To: Nadine Carroll who wrote (97631)5/8/2003 4:43:59 PM
From: Jacob Snyder  Read Replies (2) | Respond to of 281500
 
That's not the equivalence I was pointing out. Again: can you point out any difference in methods, between the terrorists the U.S. supports (like the Mujahedeen Khalq or Afghan warlords), and the terrorists the U.S. opposes (like Hamas or Al Queda)?

When Israeli helicopter gunships target a car on a Gaza street, because they think a Hamas leader is riding in it, they also kill whoever else is in the car, and whoever happens to be walking along the street at that moment. They are fighting a war, and they use tactics like this, tactics that kill civilians, kill them regularly and deliberately.
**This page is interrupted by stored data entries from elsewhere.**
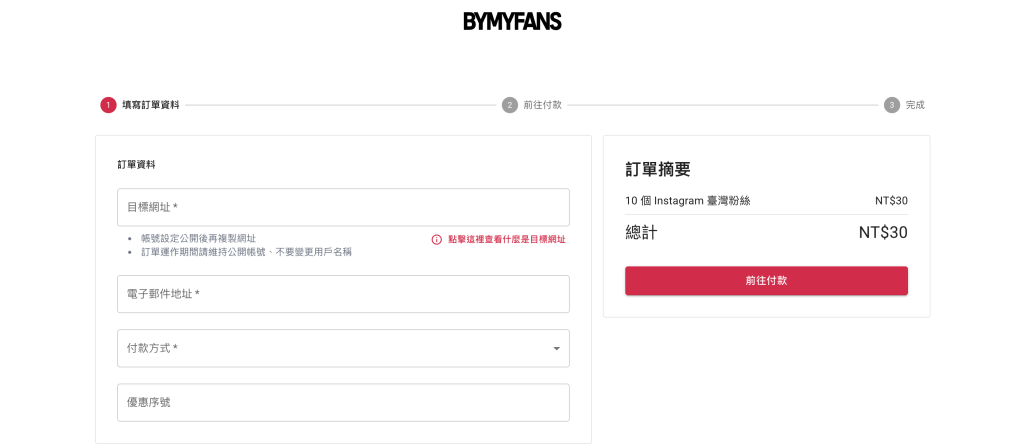Select step 1 circle 填寫訂單資料
Viewport: 1024px width, 448px height.
tap(108, 105)
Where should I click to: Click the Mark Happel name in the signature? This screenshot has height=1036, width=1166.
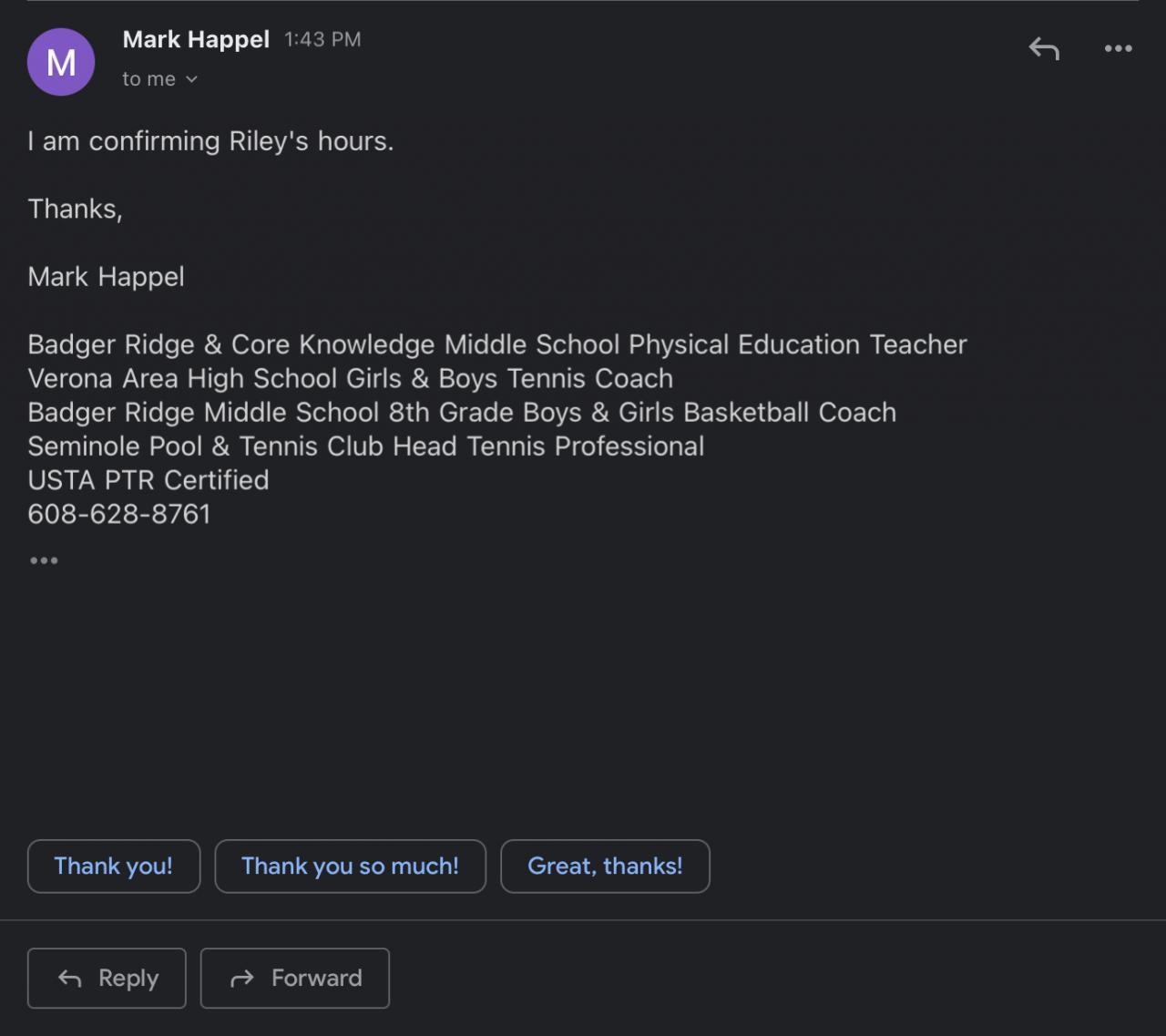click(x=106, y=277)
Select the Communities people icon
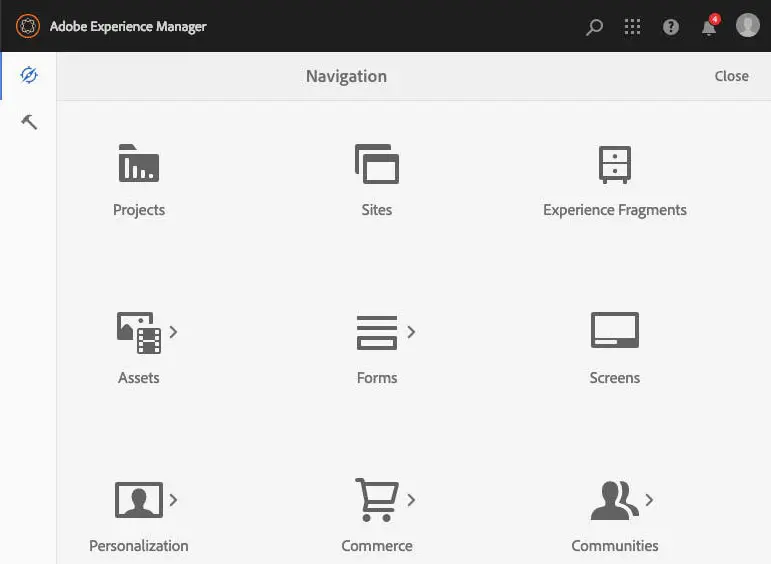Image resolution: width=771 pixels, height=564 pixels. 613,500
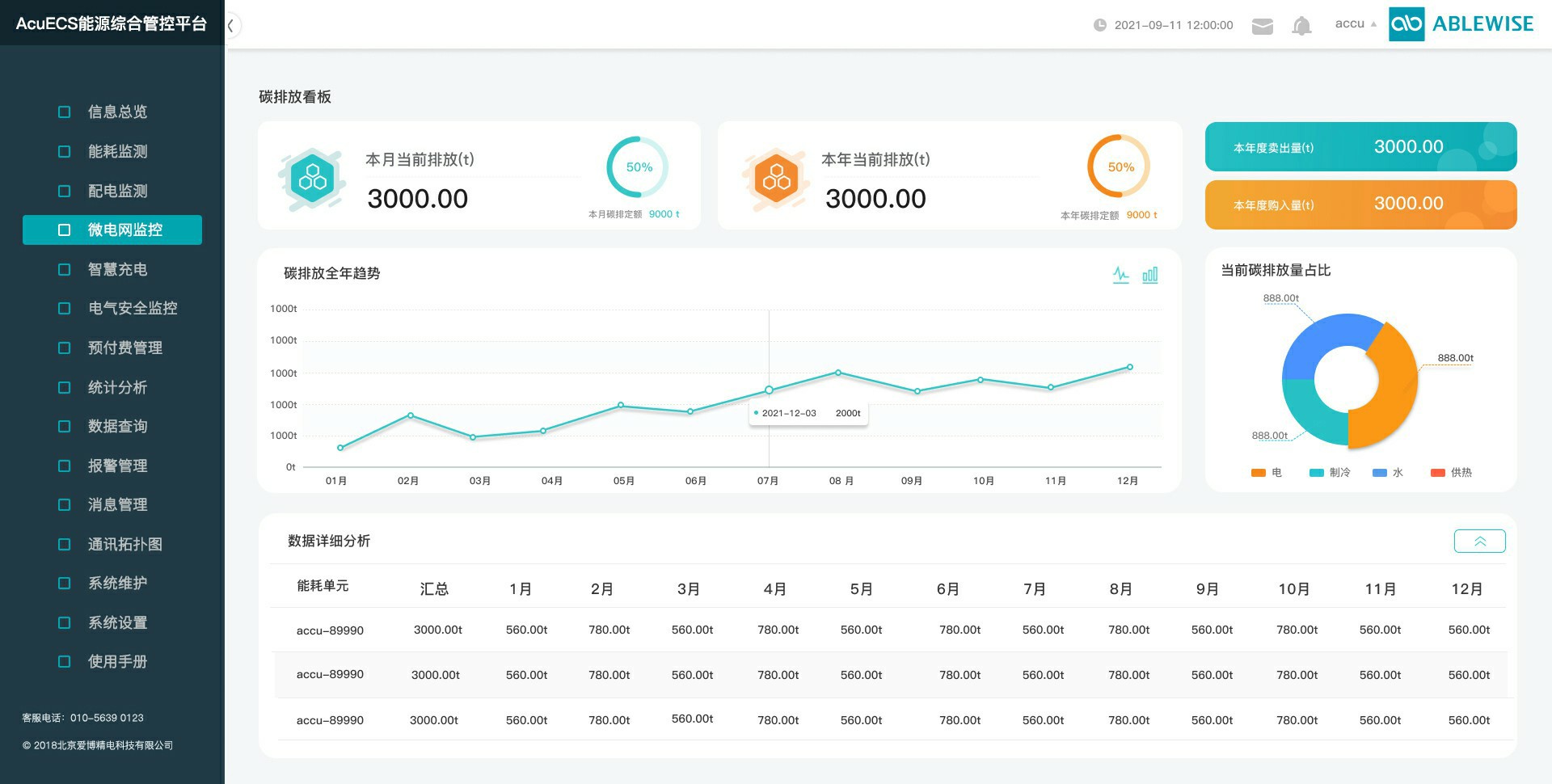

Yes, I see a moral equivalence, between this and Hamas suicide bombers in nightclubs. Both sides regularly kill civilians, and deliberately target the civilian populations that support the opposing army. Any Israeli male in that nightclub, has done military service. The entire male population of Israel is on active duty or reserves. From a moral or military point of view, what is the difference between killing an Israeli soldier manning a checkpoint, and killing him when he is off-duty the next day at a nightclub? None. If it's easier to kill him at the nightclub, if that's a "softer" target, then that's where the attack will happen.

You cannot see this moral equivalence, because you are reflexively defensive, assume from the beginning a moral superiority, and have demonized your opponents. I've read histories, describing what the American settlers thought of the Indians, and what the conquistadores thought of the Incas and Aztecs, and what the Crusaders thought of the Moslems (and, often, of the Jews and Orthodox Christians as well). The way you think about the Palestinians, is exactly the same.

But, the problem for Israel is, the Age of Colonialism is over. If the Jews had started their project a century earlier, it might have worked. Try a 19th Century colonization in the 21st Century, and the result is endless war.